MATERIAL SHOWN Block Start

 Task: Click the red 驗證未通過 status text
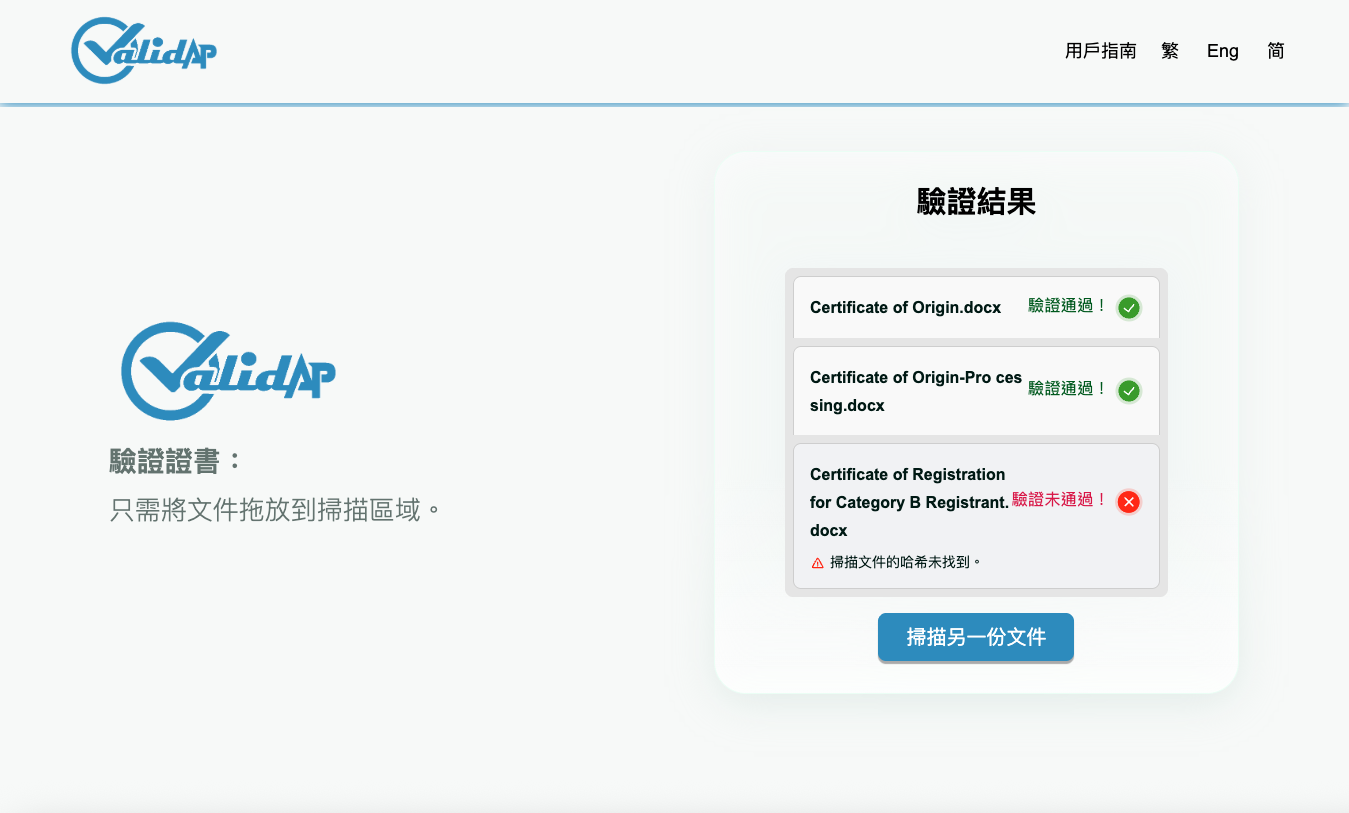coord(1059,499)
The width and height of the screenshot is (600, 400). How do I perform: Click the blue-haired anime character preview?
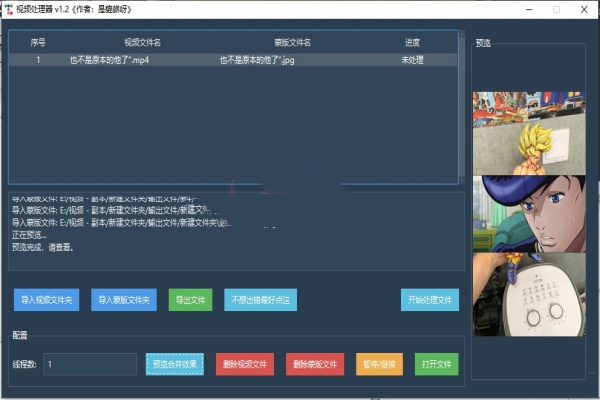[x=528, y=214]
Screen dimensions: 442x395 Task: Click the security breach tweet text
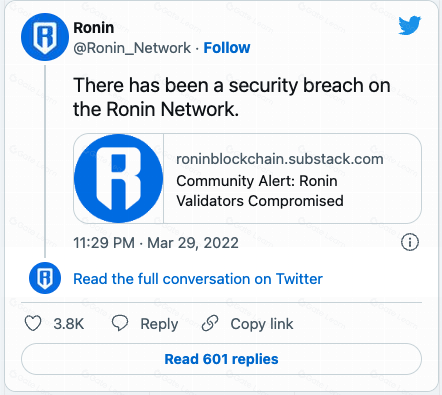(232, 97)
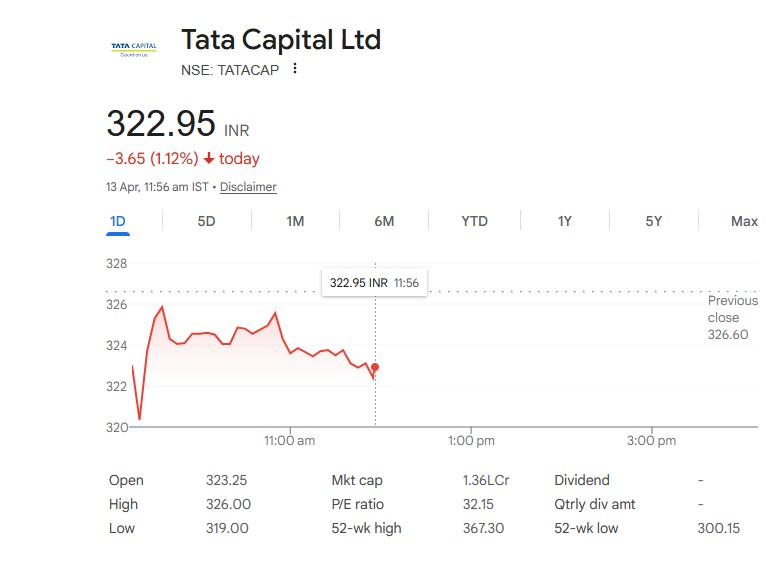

MATERIAL SHOWN Block End

### TASK OBJECTIVE:
Write out all the data exactly, minus pictures.

### WORKED SOLUTION:
 Task: Click the red 驗證未通過 status text
coord(1059,499)
The width and height of the screenshot is (600, 400). How do I perform: Click the blue-haired anime character preview?
[x=528, y=214]
Screen dimensions: 442x395 Task: Click the security breach tweet text
(232, 97)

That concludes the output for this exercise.